Friday Favorites for February 10, 2012
featuring Gayla Trail (a.k.a. YouGrowGirl) who has a new book out this week title Easy Growing: Organic Herbs and Edible Flowers from Small Spaces.
“My mother’d say, “Pick everything up so nothing gets wasted.”
I recently stumbled upon “The Gleaners and I,” a documentary that I first saw several years ago about the ancient tradition of gleaning, or rummaging for unwanted stuff. In the film, Agnes Varda follows many different types of people as they glean a variety of different things: primarily food that has been tossed away by farmers, city dwellers, and so forth, as well as objects, furniture, and whatnot that is used by people for their subsistence or turned into art. Through the film, the filmmaker herself is revealed as a gleaner of sorts: a gleaner of gleaners. And in gleaning these stories and experiences, she asks a lot of interesting questions about how we assign value to food and objects within a culture of commodification and over-commodification. Is commercial value meaningful, or arbitrary and shallow? What is beautiful? What is waste?

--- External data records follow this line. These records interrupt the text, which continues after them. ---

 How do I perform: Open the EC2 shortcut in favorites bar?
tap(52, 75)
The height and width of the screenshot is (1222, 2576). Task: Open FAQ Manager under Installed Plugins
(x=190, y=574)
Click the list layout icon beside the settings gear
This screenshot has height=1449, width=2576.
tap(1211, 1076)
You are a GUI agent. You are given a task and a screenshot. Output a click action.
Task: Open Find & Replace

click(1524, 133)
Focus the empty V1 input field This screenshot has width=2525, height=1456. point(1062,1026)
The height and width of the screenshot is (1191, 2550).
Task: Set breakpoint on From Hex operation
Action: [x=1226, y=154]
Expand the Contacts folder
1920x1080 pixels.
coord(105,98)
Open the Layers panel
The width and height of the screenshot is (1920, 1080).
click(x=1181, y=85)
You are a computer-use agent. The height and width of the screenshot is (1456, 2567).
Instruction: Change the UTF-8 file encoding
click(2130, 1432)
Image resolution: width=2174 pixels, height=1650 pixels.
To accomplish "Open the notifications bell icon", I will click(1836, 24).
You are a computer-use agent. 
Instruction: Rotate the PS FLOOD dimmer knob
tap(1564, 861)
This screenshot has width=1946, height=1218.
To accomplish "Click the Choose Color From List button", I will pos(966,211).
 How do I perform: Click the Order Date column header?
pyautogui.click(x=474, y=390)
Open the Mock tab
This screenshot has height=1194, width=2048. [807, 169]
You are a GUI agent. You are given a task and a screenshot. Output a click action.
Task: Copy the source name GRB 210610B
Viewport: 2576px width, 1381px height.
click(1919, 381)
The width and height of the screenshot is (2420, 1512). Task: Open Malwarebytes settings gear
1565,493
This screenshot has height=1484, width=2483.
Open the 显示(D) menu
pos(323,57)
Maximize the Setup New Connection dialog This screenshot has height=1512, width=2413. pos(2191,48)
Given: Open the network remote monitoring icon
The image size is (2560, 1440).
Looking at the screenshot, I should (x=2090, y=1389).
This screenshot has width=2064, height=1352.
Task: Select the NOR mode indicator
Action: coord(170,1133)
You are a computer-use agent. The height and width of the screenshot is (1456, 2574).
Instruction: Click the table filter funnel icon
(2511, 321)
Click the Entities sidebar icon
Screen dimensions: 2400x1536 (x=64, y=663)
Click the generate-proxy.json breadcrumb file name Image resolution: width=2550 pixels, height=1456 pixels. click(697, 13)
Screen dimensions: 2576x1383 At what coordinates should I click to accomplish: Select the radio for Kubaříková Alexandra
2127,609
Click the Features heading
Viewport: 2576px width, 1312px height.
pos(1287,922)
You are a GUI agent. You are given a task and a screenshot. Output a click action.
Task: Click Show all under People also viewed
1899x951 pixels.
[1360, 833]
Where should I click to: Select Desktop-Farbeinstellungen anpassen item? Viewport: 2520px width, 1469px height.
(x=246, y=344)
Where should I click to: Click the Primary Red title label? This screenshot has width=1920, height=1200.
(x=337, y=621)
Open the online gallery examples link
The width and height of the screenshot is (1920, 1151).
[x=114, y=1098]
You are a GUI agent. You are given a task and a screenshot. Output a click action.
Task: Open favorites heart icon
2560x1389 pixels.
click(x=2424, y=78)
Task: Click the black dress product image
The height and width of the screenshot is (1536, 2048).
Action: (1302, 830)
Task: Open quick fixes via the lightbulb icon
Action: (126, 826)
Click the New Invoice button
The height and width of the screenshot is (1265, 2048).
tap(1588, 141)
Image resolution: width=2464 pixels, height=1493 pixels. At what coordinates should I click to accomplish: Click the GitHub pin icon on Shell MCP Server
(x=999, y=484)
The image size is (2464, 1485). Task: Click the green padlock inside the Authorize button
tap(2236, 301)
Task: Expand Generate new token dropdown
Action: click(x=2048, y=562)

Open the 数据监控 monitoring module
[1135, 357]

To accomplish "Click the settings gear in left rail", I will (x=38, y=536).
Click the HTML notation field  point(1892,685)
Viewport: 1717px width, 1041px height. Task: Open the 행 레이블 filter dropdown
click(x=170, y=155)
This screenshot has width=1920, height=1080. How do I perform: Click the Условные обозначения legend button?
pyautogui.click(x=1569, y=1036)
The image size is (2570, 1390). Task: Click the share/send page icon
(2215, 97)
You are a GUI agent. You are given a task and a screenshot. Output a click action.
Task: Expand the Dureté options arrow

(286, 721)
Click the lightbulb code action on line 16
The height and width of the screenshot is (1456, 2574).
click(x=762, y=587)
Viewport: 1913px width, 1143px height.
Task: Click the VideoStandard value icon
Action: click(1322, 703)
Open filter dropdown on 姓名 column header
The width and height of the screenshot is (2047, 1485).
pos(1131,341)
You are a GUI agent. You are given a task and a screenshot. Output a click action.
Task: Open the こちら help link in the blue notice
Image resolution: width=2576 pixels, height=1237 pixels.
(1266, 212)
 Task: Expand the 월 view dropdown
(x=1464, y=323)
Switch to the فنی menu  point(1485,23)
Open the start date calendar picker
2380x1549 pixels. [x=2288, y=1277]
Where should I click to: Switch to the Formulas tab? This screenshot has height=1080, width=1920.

The story that is most poignant to me as an eater and a gardener is the first one that takes us to a potato field where tons of perfectly good, edible potatoes have been cast aside to rot as waste because they are too big, too small, or misshapen. The value placed on the potatoes that make it to market is purely aesthetic–they are unblemished and therefore deemed beautiful and commercially viable. It has nothing to do with nutritional value or taste.
As a gardener, I have hands on experience with food. I have a hand in its development and I see its progress from seed to harvest. I know what food looks like, feels like, and tastes like. Through this process, I am given an insight into what good food is and how to define it. Through the experience of being a producer, I become an educated consumer, and at times, the lessons of the garden have helped me to redefine “value” outside of the parameters of commodity in general. Beauty is messy, mangled, and imperfect. Some of the best things in life are free. My yearly income has absolutely no bearing on my value as a person. The fact that I can grow my own food is a skill that I can use for the rest of my life. Its value is limitless.
Watching this film again was a good reminder of these lessons that gardening has taught me. It was a reassertion of where I’ve been, who I am, and the life I have created for myself. It was a gift.
-Gayla Trail
- Joni
The anticipation for Christmas as a five year old is the equivalent of the anticipation for my new car to arrive as a twenty eight year old. My beloved Camry drove it’s last mile on Friday January 13th, and since January 14th I have been twiddling my thumbs waiting for the day that my new Mini Countryman S would arrive. I try to limit the amount of times I log into the Mini’s Owner’s Lounge to check the progress of my cars production and transportation because it makes the days pass even slower, but today I logged on and found out that my car has been built and it awaiting transportation. My new little girl still has miles to travel before she arrives at her new home, but she is about to start her very first of many memorable road trips.